__WORK TO COMPLETE__:
Do any lines in the data below contain "computer"? If so, copy every one of them.
---------- SUPPLIED RECORDS
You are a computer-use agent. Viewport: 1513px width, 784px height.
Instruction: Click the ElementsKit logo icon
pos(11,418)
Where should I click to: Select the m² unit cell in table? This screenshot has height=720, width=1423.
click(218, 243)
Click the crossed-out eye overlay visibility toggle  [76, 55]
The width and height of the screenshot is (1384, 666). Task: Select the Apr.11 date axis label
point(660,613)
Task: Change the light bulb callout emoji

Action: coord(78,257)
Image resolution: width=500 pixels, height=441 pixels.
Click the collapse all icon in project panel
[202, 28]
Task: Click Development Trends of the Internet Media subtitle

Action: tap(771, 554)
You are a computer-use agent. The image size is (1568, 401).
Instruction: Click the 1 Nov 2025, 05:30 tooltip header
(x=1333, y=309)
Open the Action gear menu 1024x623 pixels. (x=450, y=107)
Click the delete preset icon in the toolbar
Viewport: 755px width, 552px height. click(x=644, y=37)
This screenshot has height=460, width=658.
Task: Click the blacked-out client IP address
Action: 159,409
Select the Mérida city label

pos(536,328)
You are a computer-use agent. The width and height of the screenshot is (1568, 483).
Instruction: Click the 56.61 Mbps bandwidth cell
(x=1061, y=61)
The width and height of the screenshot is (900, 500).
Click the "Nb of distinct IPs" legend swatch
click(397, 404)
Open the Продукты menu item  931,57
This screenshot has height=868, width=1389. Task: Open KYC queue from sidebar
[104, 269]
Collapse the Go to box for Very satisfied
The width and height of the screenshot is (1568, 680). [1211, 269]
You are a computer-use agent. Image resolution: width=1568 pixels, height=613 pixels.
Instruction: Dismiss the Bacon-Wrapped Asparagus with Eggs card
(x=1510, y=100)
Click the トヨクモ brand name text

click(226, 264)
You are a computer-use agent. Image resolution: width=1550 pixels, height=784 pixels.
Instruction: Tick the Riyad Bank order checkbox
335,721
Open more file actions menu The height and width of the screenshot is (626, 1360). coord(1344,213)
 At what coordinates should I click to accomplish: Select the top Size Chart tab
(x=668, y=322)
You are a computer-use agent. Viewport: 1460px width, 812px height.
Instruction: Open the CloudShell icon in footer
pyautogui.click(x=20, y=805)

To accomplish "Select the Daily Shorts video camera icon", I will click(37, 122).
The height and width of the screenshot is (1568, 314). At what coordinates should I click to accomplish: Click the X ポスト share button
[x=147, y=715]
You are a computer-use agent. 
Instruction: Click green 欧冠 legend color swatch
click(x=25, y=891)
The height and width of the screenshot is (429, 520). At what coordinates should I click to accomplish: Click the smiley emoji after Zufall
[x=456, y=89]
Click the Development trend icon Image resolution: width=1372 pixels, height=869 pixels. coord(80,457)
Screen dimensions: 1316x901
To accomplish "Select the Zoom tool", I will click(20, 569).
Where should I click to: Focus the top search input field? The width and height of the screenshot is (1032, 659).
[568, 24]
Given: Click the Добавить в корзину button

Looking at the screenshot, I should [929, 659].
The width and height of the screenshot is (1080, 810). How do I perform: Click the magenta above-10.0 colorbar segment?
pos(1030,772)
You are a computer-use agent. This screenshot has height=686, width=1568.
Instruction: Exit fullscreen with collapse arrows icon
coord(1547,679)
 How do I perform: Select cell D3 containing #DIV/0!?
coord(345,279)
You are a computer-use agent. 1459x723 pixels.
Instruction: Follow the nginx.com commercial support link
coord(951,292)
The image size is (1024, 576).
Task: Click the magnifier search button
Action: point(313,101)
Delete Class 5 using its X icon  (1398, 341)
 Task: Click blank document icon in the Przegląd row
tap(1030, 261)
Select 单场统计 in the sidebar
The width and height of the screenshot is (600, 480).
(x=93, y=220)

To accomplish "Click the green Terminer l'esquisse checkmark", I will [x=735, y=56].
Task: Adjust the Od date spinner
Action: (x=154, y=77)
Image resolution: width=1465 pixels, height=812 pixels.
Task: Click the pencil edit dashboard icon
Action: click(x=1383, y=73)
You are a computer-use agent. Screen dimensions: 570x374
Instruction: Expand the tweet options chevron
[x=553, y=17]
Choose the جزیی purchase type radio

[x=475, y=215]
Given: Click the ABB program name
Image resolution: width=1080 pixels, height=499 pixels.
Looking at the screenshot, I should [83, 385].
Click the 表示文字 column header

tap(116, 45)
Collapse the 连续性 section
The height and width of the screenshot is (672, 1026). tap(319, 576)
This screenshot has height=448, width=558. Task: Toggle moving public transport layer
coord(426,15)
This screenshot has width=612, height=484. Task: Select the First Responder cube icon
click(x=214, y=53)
--------------------
__SOLUTION TO THE PROBLEM__:
You are a computer-use agent. Viewport: 1513px width, 784px height.
You are a computer-use agent. The image size is (1568, 401).
You are a computer-use agent. The width and height of the screenshot is (1568, 483).
You are a computer-use agent. Image resolution: width=1568 pixels, height=613 pixels.
You are a computer-use agent. Image resolution: width=1550 pixels, height=784 pixels.
You are a computer-use agent. Viewport: 1460px width, 812px height.
You are a computer-use agent. 
You are a computer-use agent. This screenshot has height=686, width=1568.
You are a computer-use agent. 1459x723 pixels.
You are a computer-use agent. Screen dimensions: 570x374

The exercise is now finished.